Theoretical physicist Sean Carroll believes that parallel universes exist, and says that humans may be able to travel between them fairly soon. Carroll first publicly shared his thoughts last year on the Joe Rogan Experience Podcast, but will soon be departing on a speaking tour across Australia to share the specifics of this theory with a live audience.
His speaking tour will also focus on his new book, Something Deeply Hidden: Quantum Worlds And The Emergence Of Spacetime.
In the promotional material for his tour, “Our Preposterous Universe,” Carroll asks, “What are the chances a gazillion atoms would bundle together to build ‘sentient little sacks of anxiety’ capable of asking the big questions – but not answering them?”
Carroll has also pointed to a strange theory which suggests that the universe will instantly disappear and be replaced by something more confusing if anyone discovers its purpose.
“There is a theory which states that if ever anyone discovers exactly what the universe is for and why it is here, it will instantly disappear and be replaced by something even more bizarre and inexplicable.

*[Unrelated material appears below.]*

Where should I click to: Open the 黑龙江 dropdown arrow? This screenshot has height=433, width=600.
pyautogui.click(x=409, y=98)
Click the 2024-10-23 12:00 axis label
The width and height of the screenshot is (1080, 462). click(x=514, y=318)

There is another theory which states that this has already happened,” Carroll said in an interview with News.com.au.
Carroll uses Bell’s theorem, a fundamental construct in quantum mechanics, to support his theory of the multiverse. Bell’s theorem seeks to explain situations where particles interact with each other before becoming entangled, and then going their separate ways.

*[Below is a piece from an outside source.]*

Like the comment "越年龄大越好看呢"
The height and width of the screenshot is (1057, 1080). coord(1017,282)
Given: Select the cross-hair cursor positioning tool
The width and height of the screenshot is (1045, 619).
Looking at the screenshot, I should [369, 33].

“Not every world you imagine actually comes true. There are still equations, physical rules, patterns that must be obeyed. Some possible alternate worlds can come true. But not all of them. What we have empirically are probabilities. You cannot predict what will happen next. But you can predict the probability,” Carroll said.
“We see our world, and we have an idea of what’s going on. We demand our theories of physics respect that. But that’s really not the right way to think. It’s the other way around,” he added.
Carroll believes that humans are approaching a point where we actually have the technology to prove such things.
“Now we’re getting better at that. Technology has improved. Maybe things are going to change,” Carroll says.